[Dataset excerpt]
▬▬▬▬▬▬▬▬▬▬

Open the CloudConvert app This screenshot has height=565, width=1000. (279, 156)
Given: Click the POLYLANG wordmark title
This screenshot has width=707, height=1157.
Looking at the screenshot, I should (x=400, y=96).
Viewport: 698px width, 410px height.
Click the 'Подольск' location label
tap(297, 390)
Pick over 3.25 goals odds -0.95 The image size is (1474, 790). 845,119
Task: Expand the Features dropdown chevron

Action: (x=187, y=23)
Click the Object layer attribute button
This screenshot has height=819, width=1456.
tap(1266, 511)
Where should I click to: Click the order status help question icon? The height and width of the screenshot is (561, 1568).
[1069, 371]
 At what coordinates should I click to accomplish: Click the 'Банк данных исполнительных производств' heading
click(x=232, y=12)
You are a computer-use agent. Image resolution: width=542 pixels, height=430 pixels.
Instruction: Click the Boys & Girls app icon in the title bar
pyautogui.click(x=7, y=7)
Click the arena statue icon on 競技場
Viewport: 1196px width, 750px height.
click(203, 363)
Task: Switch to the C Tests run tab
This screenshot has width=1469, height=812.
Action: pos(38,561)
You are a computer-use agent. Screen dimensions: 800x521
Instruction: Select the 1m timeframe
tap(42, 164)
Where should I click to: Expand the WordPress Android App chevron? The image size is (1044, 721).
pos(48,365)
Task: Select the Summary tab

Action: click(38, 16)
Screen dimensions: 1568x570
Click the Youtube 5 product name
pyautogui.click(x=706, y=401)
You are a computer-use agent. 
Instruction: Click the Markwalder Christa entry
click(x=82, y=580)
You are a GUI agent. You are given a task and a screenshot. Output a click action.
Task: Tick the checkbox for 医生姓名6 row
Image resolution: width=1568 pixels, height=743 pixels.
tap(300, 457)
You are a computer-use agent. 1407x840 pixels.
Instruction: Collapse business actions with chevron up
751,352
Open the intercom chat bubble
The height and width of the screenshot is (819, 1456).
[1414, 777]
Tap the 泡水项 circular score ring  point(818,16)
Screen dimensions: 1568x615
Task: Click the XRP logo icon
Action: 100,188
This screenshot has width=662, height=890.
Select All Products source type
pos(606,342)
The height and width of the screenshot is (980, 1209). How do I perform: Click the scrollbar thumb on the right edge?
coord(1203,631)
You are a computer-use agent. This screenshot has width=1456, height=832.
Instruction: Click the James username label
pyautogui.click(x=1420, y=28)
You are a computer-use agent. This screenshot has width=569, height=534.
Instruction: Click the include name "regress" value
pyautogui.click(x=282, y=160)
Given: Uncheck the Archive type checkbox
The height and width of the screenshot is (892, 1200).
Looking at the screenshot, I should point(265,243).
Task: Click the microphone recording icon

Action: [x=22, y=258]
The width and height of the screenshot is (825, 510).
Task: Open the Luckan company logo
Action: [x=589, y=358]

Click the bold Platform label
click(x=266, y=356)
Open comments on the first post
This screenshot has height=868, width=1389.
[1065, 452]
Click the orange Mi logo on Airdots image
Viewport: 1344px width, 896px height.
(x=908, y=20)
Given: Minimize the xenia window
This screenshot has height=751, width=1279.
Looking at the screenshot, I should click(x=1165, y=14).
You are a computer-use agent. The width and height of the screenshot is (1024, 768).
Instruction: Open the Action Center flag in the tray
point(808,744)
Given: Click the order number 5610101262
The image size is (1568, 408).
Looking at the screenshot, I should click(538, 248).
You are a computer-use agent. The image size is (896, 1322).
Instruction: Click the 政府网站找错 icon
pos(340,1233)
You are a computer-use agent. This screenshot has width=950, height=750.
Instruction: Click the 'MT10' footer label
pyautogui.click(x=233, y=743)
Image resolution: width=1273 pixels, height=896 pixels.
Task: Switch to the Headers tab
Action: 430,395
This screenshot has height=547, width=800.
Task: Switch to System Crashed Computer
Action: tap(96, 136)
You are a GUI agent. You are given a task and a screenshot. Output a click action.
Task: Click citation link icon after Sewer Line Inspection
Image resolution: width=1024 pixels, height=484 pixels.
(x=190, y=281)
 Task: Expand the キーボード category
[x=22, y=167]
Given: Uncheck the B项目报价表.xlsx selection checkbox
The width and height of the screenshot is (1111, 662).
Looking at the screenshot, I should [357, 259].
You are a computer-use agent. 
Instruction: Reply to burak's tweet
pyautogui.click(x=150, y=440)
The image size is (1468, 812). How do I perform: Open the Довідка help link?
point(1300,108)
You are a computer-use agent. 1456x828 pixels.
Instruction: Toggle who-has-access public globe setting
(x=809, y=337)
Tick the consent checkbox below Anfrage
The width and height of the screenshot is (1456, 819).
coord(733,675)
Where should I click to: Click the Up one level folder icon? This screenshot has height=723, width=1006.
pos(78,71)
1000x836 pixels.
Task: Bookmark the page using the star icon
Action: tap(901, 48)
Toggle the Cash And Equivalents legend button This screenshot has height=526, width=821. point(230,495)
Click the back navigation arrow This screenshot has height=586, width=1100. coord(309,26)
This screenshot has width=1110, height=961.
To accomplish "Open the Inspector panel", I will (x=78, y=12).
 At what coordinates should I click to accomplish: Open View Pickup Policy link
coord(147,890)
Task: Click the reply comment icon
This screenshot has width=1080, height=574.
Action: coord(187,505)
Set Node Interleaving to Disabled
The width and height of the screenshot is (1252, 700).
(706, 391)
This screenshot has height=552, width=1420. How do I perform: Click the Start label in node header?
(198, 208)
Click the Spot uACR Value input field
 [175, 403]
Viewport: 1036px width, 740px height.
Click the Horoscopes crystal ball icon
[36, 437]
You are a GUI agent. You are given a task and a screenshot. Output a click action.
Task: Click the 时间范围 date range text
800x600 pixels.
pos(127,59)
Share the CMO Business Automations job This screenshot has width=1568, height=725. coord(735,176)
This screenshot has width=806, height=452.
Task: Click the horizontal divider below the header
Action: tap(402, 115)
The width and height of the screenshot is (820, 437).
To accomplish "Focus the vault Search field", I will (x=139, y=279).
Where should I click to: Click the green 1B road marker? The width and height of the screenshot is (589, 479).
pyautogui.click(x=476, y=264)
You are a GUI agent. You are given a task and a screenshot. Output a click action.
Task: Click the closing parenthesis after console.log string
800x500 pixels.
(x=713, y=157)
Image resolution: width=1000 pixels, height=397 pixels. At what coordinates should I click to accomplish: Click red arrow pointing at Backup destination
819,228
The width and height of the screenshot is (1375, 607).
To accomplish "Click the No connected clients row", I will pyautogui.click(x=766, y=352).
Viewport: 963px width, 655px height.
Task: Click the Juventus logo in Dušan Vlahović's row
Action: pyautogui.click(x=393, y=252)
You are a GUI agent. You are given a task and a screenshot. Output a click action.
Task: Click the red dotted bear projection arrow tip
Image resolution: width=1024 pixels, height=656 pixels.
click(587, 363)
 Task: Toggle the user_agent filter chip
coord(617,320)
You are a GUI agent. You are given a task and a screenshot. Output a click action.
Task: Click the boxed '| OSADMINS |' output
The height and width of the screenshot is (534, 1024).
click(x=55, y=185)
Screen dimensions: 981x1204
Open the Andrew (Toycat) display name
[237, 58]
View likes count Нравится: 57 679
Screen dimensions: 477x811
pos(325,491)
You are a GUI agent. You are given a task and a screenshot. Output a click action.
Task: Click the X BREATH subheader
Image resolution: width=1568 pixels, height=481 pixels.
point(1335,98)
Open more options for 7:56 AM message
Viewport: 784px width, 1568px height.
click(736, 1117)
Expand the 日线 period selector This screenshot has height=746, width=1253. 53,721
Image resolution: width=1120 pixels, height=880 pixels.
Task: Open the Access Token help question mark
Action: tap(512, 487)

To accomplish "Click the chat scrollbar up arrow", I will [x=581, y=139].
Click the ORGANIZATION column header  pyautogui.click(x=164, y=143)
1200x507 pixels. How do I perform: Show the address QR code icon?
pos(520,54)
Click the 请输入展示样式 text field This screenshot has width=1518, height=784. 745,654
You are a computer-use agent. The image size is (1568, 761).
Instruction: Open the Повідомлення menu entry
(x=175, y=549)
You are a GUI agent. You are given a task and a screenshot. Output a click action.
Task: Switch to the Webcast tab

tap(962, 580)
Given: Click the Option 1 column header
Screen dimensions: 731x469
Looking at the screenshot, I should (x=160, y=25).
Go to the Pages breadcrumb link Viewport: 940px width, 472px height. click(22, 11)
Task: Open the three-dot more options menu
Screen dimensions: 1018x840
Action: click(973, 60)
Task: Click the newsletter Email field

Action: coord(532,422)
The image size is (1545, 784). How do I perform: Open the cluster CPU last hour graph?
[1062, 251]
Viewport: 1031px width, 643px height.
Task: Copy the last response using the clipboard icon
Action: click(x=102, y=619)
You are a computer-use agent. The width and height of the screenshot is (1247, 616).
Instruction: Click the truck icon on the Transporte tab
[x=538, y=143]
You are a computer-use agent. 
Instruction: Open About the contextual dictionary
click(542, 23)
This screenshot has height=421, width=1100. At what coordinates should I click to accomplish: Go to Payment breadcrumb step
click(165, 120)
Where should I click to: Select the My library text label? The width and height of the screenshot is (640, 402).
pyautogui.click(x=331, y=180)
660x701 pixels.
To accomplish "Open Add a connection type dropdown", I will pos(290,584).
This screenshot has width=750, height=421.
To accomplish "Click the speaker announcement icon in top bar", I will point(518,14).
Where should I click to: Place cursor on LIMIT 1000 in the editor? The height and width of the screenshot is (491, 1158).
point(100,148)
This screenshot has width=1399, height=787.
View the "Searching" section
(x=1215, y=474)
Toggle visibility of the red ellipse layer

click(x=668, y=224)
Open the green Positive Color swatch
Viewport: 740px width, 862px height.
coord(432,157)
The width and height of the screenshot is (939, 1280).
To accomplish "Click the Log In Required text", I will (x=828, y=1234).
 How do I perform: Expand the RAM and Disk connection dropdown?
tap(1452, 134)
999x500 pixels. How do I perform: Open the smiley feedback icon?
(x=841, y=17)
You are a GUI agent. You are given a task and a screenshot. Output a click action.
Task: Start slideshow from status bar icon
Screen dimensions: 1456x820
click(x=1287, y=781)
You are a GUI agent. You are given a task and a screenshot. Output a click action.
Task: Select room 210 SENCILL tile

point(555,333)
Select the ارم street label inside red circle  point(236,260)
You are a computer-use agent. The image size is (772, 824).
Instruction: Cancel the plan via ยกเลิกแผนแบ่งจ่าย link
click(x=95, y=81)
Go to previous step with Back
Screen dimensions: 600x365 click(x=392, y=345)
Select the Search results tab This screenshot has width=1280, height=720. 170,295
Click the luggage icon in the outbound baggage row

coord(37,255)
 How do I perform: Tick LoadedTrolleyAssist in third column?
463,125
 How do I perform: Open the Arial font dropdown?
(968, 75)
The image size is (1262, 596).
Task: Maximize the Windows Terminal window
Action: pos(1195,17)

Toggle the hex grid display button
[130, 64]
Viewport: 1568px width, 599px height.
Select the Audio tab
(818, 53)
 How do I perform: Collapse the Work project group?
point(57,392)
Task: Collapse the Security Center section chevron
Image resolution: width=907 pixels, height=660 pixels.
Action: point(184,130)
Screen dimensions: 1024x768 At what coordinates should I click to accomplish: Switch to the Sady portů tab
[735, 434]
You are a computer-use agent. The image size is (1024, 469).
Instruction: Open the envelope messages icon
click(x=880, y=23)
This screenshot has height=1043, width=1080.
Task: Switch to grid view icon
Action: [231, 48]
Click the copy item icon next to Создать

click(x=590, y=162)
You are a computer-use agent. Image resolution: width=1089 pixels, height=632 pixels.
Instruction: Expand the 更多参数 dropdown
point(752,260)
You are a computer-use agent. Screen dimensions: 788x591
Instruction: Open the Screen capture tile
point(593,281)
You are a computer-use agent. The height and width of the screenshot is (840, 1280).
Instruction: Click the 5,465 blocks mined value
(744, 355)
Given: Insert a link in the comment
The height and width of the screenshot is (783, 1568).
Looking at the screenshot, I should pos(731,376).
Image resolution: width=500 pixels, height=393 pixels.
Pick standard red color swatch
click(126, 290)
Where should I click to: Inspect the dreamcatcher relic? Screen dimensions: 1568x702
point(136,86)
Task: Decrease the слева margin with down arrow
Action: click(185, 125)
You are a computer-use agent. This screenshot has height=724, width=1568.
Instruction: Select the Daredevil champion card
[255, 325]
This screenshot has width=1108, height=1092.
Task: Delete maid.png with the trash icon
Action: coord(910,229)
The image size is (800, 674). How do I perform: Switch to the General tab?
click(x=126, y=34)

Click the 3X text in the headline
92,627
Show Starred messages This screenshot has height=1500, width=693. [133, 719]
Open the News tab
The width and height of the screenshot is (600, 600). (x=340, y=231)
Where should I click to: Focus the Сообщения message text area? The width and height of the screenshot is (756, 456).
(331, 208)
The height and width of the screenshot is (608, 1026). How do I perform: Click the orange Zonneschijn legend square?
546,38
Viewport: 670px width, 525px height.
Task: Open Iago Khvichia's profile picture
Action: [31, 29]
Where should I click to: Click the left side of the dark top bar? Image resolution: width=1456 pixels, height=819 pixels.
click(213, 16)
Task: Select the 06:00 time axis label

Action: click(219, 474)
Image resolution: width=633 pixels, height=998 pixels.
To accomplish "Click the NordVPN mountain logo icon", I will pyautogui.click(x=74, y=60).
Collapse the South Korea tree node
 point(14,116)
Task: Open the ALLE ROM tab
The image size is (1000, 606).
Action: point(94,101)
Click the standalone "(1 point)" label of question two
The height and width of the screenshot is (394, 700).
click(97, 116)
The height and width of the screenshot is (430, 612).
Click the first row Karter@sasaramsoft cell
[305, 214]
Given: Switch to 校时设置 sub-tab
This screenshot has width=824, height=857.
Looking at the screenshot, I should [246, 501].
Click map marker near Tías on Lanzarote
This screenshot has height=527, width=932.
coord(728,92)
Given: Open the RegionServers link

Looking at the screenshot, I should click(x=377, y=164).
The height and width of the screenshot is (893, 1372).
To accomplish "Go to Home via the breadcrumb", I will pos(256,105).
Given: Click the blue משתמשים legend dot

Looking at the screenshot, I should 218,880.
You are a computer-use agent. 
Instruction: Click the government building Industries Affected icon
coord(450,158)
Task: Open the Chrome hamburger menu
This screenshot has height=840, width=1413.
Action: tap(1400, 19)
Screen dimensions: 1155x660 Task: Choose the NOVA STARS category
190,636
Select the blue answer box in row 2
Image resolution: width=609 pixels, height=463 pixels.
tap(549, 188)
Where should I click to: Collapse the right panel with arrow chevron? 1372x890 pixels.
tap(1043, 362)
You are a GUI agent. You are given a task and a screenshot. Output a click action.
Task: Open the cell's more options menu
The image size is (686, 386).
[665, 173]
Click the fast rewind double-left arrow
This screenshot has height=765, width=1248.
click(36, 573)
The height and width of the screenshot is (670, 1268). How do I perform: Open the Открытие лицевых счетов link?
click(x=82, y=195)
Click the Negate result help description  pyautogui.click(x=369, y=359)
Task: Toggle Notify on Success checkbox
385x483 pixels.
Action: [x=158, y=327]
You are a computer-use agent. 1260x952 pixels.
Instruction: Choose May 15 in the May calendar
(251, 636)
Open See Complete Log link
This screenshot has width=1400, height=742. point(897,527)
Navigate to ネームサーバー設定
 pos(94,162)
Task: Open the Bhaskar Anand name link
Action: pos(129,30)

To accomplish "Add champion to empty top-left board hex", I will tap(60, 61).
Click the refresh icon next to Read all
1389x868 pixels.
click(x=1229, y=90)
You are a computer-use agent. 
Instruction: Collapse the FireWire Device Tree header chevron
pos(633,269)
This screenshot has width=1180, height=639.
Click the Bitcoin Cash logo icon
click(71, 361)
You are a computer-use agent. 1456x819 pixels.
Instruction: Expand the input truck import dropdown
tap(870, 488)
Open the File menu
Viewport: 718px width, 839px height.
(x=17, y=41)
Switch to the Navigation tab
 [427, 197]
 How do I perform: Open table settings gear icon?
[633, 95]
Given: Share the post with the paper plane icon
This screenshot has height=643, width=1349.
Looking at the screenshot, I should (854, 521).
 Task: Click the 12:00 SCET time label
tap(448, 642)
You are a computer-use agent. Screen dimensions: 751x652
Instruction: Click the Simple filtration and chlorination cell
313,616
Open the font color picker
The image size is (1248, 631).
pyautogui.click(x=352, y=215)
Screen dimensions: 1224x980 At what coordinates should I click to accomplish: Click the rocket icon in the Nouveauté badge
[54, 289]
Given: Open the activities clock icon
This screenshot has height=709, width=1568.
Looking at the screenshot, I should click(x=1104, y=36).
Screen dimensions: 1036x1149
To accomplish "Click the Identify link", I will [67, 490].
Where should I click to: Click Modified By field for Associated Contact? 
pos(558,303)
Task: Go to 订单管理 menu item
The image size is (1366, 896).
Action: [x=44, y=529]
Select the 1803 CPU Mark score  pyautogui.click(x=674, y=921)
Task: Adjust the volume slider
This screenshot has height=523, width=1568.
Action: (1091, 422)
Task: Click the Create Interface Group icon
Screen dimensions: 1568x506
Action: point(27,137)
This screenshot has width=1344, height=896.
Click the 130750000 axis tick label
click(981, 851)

▬▬▬▬▬▬▬▬▬▬

> Brief:
Transcribe the lines of the data above verbatim, starting at the line that contains "Task: Open the ALLE ROM tab" and ending at the line that contains "click(97, 116)", both included.

> Answer to this task:
Task: Open the ALLE ROM tab
The image size is (1000, 606).
Action: point(94,101)
Click the standalone "(1 point)" label of question two
The height and width of the screenshot is (394, 700).
click(97, 116)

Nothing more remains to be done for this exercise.